▸ **EXERCISE DESCRIPTION**:
Render the stretch of items from the line containing "The image size is (832, 420)." through the end of the items as a numbered list, leaving out blank lines.

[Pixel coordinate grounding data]

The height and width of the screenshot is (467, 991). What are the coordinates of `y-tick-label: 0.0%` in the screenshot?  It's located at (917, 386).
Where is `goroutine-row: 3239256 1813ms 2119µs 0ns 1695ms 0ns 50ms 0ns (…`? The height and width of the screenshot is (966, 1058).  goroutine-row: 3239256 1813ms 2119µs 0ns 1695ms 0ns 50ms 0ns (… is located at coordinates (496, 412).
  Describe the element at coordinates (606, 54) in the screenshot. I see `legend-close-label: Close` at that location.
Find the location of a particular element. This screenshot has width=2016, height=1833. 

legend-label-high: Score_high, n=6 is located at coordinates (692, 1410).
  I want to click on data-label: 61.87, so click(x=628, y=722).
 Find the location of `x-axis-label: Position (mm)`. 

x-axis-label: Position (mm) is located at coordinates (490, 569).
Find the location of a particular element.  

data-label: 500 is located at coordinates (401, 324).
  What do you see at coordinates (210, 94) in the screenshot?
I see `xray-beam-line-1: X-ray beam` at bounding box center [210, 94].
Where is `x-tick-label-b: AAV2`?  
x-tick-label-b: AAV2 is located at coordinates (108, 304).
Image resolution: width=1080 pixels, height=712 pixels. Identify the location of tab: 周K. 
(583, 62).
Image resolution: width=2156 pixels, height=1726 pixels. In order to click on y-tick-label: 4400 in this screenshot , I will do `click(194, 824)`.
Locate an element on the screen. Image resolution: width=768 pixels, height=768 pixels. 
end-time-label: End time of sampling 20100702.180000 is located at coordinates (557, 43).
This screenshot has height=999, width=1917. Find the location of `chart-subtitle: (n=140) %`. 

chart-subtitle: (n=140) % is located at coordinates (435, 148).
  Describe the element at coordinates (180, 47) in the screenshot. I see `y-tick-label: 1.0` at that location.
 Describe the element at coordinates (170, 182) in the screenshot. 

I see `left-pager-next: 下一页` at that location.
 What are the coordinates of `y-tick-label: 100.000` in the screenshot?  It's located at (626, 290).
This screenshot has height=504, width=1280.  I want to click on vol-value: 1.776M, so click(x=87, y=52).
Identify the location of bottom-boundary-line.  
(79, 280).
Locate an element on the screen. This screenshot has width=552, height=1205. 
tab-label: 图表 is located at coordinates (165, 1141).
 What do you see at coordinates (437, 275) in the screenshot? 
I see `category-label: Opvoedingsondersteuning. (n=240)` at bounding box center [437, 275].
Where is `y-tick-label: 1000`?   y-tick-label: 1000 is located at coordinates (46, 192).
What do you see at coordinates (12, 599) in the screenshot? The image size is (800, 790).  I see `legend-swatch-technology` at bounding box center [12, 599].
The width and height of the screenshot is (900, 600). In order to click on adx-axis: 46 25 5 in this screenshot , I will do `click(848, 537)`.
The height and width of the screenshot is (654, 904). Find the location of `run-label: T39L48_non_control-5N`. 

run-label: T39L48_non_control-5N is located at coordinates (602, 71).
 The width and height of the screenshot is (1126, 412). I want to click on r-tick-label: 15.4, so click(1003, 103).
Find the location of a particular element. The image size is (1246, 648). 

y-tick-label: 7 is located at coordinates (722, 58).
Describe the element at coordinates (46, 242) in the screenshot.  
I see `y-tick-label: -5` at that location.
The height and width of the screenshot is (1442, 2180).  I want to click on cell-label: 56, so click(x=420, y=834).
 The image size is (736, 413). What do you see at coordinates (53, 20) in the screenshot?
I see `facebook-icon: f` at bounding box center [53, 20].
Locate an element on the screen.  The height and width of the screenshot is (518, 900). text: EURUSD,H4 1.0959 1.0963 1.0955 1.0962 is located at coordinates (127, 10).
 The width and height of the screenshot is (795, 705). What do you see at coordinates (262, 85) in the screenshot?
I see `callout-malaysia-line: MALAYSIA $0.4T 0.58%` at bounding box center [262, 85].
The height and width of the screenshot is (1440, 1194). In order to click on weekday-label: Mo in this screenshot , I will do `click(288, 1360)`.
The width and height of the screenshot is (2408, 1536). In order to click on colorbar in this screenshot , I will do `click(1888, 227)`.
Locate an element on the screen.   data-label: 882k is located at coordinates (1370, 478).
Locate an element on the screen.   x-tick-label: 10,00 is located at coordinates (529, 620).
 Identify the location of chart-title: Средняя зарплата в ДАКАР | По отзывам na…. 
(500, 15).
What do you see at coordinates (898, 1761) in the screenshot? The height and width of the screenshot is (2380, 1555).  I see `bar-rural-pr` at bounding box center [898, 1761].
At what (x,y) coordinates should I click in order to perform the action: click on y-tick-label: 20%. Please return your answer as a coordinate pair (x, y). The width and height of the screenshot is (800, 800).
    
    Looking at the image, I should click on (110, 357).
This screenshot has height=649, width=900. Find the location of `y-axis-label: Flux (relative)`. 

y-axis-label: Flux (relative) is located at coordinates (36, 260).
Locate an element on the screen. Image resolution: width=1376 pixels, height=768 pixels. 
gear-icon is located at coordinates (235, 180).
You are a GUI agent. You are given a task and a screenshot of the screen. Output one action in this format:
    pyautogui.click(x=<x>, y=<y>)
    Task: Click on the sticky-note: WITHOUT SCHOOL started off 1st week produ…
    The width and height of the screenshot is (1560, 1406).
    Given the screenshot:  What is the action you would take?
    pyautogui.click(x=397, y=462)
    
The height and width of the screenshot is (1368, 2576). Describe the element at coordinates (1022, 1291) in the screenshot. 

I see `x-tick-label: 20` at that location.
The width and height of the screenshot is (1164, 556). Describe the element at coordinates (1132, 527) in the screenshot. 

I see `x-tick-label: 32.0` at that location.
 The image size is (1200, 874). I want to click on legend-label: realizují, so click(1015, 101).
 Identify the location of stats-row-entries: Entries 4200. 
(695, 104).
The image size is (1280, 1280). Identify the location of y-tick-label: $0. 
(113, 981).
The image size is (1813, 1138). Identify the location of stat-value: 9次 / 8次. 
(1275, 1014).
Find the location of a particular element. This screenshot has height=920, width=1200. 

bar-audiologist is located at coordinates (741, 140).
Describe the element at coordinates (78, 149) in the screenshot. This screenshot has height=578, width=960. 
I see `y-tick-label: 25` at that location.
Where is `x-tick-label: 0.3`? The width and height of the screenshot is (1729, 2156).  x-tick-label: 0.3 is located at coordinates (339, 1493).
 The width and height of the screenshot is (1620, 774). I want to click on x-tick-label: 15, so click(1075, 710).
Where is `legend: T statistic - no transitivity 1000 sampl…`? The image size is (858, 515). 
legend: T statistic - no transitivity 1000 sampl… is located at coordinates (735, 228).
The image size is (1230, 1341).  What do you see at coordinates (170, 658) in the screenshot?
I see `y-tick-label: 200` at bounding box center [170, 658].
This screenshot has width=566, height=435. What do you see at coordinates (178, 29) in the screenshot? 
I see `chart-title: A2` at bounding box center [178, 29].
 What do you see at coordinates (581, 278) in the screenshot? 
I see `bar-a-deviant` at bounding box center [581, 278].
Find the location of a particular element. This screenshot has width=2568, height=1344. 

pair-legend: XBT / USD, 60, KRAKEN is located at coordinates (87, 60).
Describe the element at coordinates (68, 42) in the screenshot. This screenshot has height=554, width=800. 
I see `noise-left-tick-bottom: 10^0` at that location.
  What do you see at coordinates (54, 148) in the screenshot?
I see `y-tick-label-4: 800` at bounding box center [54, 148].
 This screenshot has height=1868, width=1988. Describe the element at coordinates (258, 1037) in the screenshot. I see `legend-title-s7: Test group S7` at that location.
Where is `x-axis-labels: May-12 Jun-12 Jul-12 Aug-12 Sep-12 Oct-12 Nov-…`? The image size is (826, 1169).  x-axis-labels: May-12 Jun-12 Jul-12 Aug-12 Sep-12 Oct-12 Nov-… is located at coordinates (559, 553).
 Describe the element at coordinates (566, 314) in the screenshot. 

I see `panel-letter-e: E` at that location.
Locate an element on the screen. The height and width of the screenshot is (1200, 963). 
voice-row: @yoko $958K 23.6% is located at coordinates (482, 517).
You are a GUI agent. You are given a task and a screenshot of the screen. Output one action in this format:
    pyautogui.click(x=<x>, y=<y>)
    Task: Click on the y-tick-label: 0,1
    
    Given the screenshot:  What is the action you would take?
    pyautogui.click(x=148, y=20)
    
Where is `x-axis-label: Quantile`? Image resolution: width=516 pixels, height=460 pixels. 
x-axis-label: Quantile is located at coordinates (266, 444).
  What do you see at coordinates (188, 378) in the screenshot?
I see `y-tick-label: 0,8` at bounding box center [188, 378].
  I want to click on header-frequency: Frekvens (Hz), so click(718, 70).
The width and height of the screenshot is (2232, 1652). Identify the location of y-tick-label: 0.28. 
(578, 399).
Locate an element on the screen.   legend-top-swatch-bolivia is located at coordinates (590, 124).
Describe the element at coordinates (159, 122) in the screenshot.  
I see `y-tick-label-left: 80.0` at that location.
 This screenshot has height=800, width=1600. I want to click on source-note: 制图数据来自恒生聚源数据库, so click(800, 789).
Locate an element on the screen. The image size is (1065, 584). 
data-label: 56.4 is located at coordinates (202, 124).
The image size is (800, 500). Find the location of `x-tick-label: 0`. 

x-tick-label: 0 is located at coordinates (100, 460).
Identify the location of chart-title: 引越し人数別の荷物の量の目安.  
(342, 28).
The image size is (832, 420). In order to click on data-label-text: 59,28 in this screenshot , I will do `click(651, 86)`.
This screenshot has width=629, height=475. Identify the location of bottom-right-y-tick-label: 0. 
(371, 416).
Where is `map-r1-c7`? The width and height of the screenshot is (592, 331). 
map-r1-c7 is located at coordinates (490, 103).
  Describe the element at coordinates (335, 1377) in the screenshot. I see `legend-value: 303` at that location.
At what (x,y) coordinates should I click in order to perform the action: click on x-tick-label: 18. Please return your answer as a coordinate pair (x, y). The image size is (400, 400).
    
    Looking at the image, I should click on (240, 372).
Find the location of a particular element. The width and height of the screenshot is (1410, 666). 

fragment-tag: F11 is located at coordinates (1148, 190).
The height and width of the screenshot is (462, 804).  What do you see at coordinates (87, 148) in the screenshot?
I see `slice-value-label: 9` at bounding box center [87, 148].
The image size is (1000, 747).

▸ **OUTPUT OF THE TASK**:
1. The image size is (832, 420). In order to click on data-label-text: 59,28 in this screenshot , I will do `click(651, 86)`.
2. This screenshot has width=629, height=475. Identify the location of bottom-right-y-tick-label: 0. 
3. (371, 416).
4. Where is `map-r1-c7`? The width and height of the screenshot is (592, 331). 
5. map-r1-c7 is located at coordinates (490, 103).
6.   Describe the element at coordinates (335, 1377) in the screenshot. I see `legend-value: 303` at that location.
7. At what (x,y) coordinates should I click in order to perform the action: click on x-tick-label: 18. Please return your answer as a coordinate pair (x, y). The image size is (400, 400).
8.     Looking at the image, I should click on (240, 372).
9. Find the location of a particular element. The width and height of the screenshot is (1410, 666). 
10. fragment-tag: F11 is located at coordinates (1148, 190).
11. The height and width of the screenshot is (462, 804).  What do you see at coordinates (87, 148) in the screenshot?
12. I see `slice-value-label: 9` at bounding box center [87, 148].
13. The image size is (1000, 747).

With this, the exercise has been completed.